Source passage:

+---+

# Asidman (Again)



## DonaldG (Aug 23, 2007)

Rocks his way beyond 2k

:wave: Congrats (again) :wave:


----------



## Old Rich (May 31, 2007)

Well done!!! ( again )


----------



## TriggerFinger (Jan 30, 2008)

:woot::woot::woot:


----------



## kinbard (Jul 1, 2006)

Congrats!


----------



## asidman (Nov 28, 2008)

I kinda feel like Wrench97 in this one, wanted to slip past with that :grin:
Thanks!


----------



## Old Rich (May 31, 2007)

Seems ya can't get much by here!!


----------



## JohnthePilot (Mar 30, 2006)

*Congratulations* :4-clap::4-clap::4-cheers::4-cheers: 
Now get back to work. :4-whip:


----------



## asidman (Nov 28, 2008)

:lol: Yes boss! :handball: - Oh wait are you still there :4-book:


----------



## JohnthePilot (Mar 30, 2006)

+---+

Listed records:
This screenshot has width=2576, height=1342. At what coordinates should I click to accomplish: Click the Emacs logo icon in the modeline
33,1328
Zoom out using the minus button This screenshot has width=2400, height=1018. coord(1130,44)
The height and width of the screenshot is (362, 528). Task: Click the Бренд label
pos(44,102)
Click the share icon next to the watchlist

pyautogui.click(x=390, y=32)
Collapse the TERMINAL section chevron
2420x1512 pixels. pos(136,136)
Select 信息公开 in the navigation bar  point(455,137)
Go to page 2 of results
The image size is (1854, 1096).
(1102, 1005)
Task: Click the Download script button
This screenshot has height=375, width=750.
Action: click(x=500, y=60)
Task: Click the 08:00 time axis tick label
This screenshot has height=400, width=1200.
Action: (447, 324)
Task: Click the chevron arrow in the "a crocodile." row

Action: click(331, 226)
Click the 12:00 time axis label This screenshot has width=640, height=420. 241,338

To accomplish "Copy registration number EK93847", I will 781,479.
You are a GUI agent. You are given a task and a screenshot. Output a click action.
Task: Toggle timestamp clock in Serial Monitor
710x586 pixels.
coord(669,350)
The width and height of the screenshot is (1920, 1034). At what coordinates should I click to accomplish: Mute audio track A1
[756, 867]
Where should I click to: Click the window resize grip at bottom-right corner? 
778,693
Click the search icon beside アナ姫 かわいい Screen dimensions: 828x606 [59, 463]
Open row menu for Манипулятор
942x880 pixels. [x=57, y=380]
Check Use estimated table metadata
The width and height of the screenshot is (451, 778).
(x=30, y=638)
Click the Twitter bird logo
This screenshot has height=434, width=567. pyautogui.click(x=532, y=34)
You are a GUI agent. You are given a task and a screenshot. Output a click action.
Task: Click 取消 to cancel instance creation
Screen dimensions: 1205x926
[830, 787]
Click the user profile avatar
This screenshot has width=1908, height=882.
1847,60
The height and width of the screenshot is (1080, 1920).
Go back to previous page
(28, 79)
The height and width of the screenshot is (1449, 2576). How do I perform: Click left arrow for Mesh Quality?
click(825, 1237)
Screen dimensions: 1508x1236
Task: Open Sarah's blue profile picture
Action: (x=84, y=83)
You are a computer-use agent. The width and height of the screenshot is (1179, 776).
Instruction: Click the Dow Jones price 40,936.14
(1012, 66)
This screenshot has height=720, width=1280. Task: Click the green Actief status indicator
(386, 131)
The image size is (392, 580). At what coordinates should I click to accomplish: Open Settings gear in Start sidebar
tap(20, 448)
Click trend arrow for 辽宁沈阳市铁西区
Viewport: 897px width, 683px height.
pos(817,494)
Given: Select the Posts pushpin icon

+---+

Exercise task A:
Answer these about the forum thread, one per line:
(i) According to DonaldG, beyond what figure did asidman rock his way?
(ii) Which member does asidman say he feels like?
(iii) After his congratulations, what does JohnthePilot tell asidman to do?
Exercise task B: Reproduce the part of the forum thread that opens with the words containing "I kinda feel" and closes with "much by here!!".
The items have nothing to do with what comes next.

Written solution A:
(i) 2k
(ii) Wrench97
(iii) Get back to work.

Written solution B:
I kinda feel like Wrench97 in this one, wanted to slip past with that :grin:
Thanks!


----------



## Old Rich (May 31, 2007)

Seems ya can't get much by here!!